Sultana: “Guitar is just me – always has been, always will be.

And the trumpet is really fucking hard.”

It is so difficult to stand out in a platform like YouTube, why do you think you shined in the middle of so many videos?

Sultana: “I honestly think it’s up to the people who watch the videos. I can upload a video, but if no one cares about it and no one connects with the video then there is really no purpose for it. I feel people can resonate with it and it’s turned out pretty good for me.”

How is it different now that you’ve achieved some success from those days when you weren’t famous and played mostly for you and friends?

Sultana: “I still sing for me and my friends, but now I am doing for my fans too…cause I have a few of them now.”

What is the most exciting part of getting the recognition you have now?

Photo By Tracy Dietlin

Sultana: “I just didn’t really expect for it to go the way it did. My struggle has never been playing music or touring. My struggle has been internal, so the way that things have turned out, probably look pretty glamorous to some people on the outside, but it has been pretty fucking hard at some points – not career wise, but personal and mental well-being. You can’t associate that with outward success because if you’re mental health is shit then it is pretty hard to cope with everything else. It doesn’t make you happy if you’re not happy inside.”

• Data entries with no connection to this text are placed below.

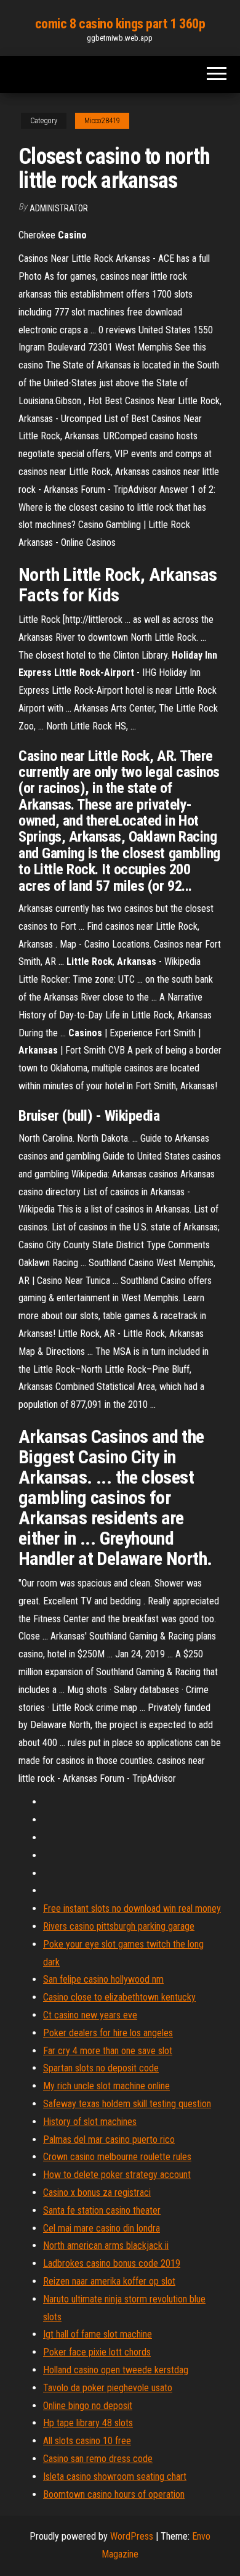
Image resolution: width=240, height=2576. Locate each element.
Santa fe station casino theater (102, 2210)
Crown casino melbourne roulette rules (117, 2157)
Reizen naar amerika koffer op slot (109, 2281)
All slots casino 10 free (87, 2441)
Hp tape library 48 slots (88, 2423)
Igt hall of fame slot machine (97, 2334)
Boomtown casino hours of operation (114, 2494)
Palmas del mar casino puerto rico (109, 2139)
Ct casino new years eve (90, 2015)
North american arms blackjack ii (106, 2245)
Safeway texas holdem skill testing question (127, 2104)
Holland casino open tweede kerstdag (115, 2370)
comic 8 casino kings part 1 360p (120, 23)
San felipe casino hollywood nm (103, 1979)
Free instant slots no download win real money (132, 1908)
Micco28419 (102, 120)
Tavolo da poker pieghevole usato (107, 2388)
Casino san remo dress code (98, 2458)
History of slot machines (90, 2121)
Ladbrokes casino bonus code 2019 (111, 2263)
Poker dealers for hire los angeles (108, 2033)
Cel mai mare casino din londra (101, 2228)
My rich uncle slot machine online (106, 2086)
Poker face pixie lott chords (97, 2352)
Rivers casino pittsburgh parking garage (118, 1926)
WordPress (131, 2536)
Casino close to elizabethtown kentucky (119, 1997)
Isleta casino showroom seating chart (114, 2476)
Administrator (59, 208)
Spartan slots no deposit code (101, 2068)
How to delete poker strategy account (117, 2174)
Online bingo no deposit (87, 2405)
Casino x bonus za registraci (97, 2192)
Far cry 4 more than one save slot (107, 2051)
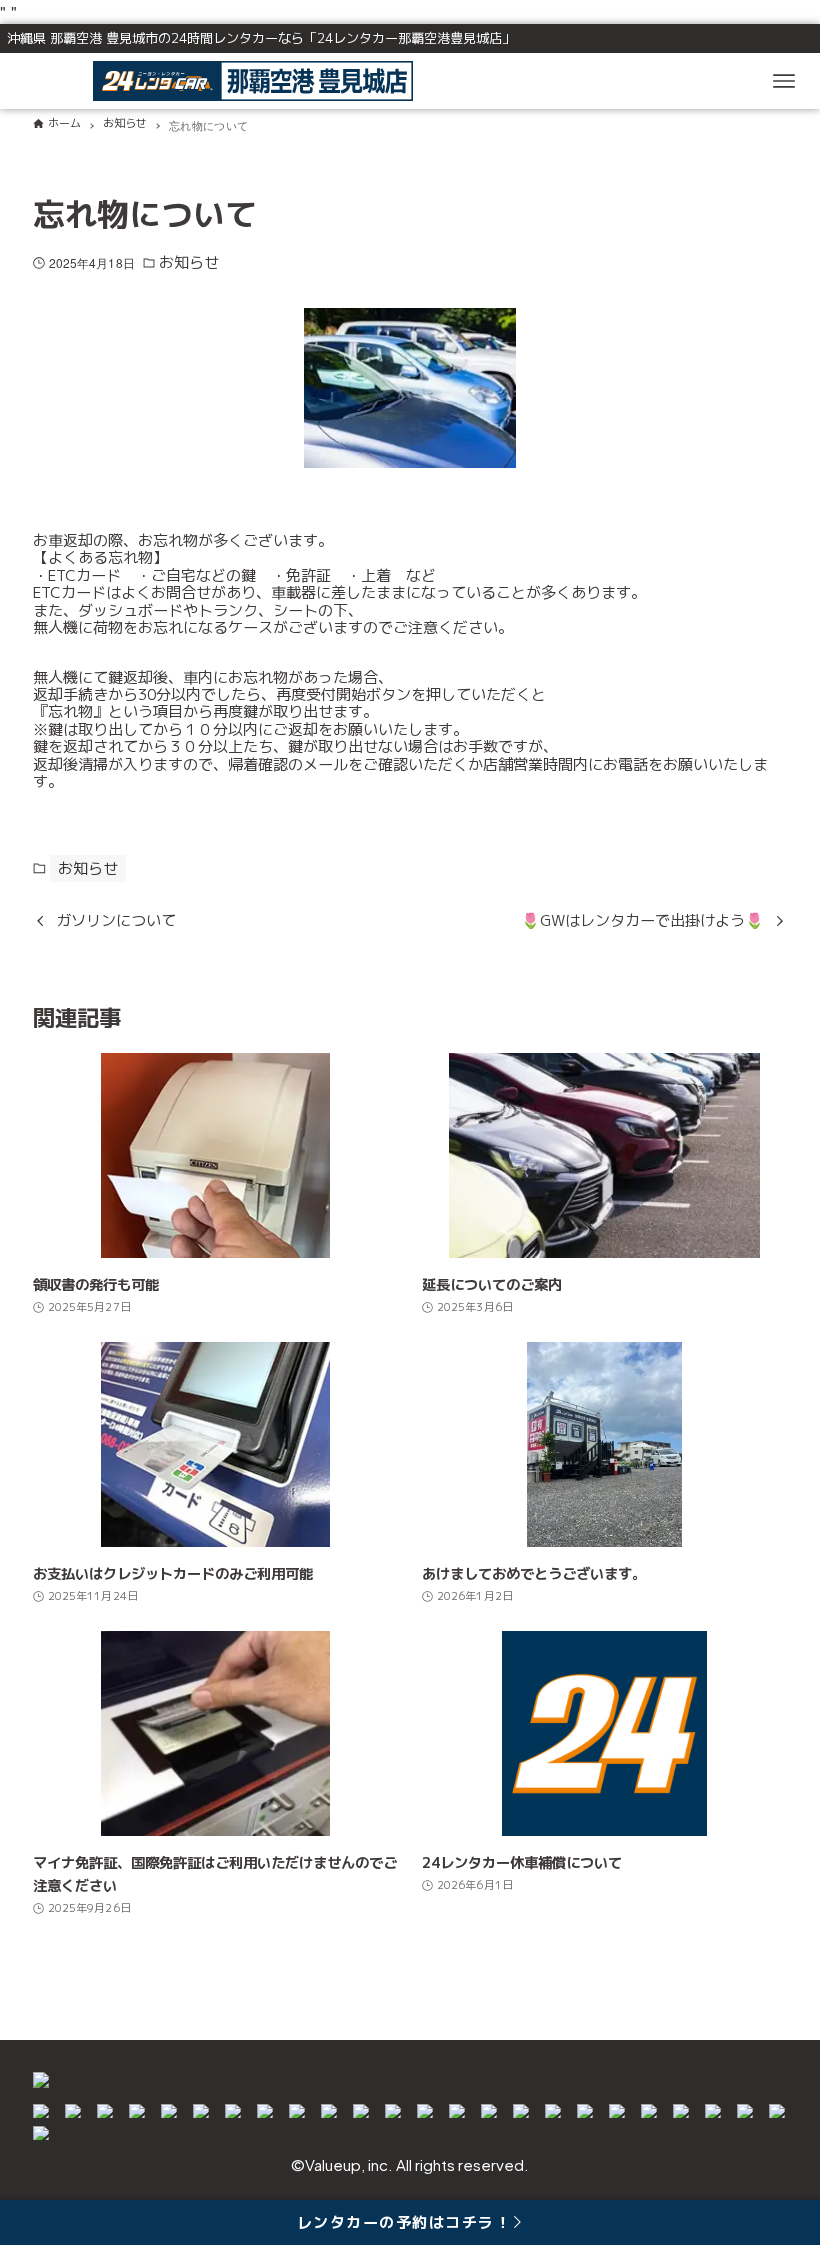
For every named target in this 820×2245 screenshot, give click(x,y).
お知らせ (189, 262)
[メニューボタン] (784, 81)
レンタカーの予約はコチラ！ (404, 2222)
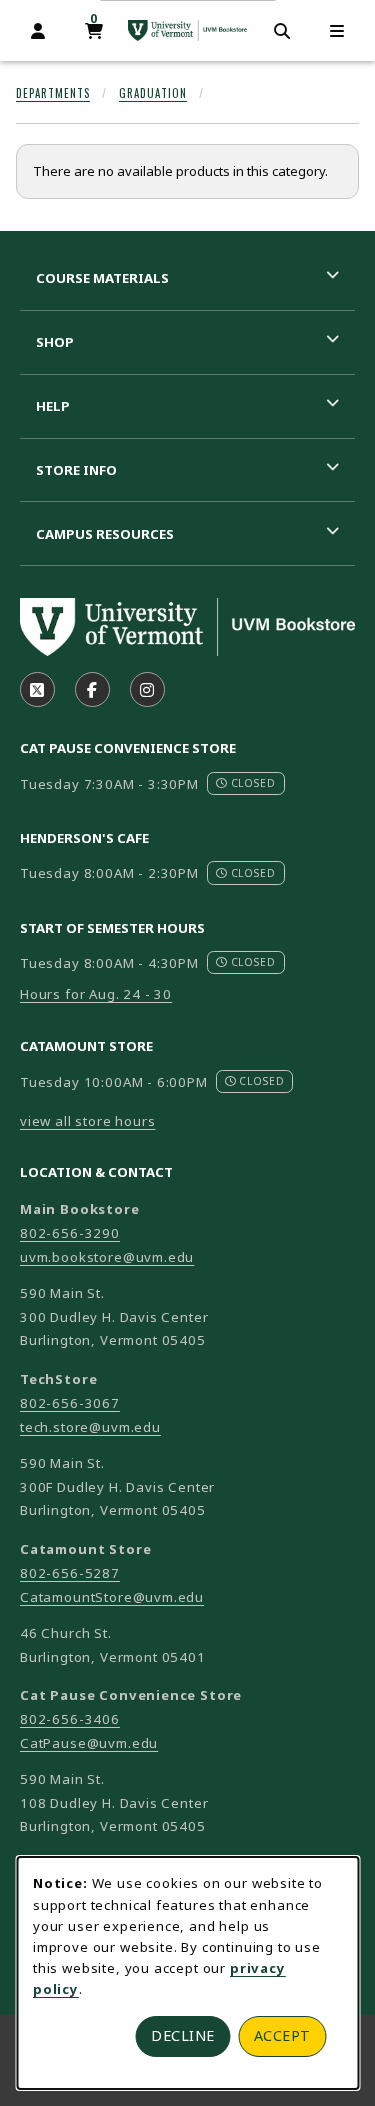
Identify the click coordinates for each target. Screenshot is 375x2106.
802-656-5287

Social media was the platform that helped you bring your music to the masses. How do you feel about social media in general? What pros and cons do you find?

Sultana: “Social media is the angel and the devil at the same time. Social media can create a space that is positive for people to get their music out there and get good constructive feedback. But then there are a bunch of assholes that try and fuck you up – they suck.”

What is your first memory of listening to music and actually getting caught by it? Any particular artists, a performance, a single on the radio, an album your parents played?

Sultana: “The first time I listened to Pink Floyd – Dark Side of the Moon. They had production in that album that was a world first at the time.”

Give us 5 female artists that highly influenced you?

Sultana: “Erykah Badu, Lauryn Hill, Etta James, Amy Winehouse, Nai Palm (Hiatus Kaiyote.”)

What is your favorite album of all time?

Sultana: “Mama’s Gun by Erykah Badu.”

How did you feel the first time that you played a sold out concert?

Sultana: “Everyone thinks it was fast but it wasn’t. I’ve been working my ass off every single day of my life and i’ve been playing gigs since I was 12/13 years old. Now 23 years old – that’s 10 years of really hard work that never happened over night – it took years.”

What song do you enjoy the most playing live?

Sultana: “Salvation.”

How did you compose “Jungle”?

Sultana: “I was in my bedroom in a shit mood and jamming. At the end of the day I had finished a song. I didn’t think about and I wasn’t trying to write a song. It turns out that song has completely changed my whole career.”

What has been your role as BeyondBlue Foundation’s ambassador? How important is its work?

Sultana: “I talk openly about how much I have struggled with shit internally and I’m not ashamed of any of that. I am not going to stop pushing that out there because that’s what happens to some people. Some people will never understand what it’s like to not understand yourself and the world outside. It’s not just a sadness but sickness and I think that I didn’t really realize what was happening to me was a thing – I just thought I was going to die.”

What’s the most exciting part of going on tour?

Sultana: “It’s all one really long road. If I had more time I would travel more because when you are touring in a different place it’s not about the travel it’s about playing a show. When you end up in a different country with people speaking in a different language pretty much every day and they are all vibing on your music – that’s pretty cool.”

What is the most exhausting part of it?

Sultana: “Being away from my friends and family and my dog.”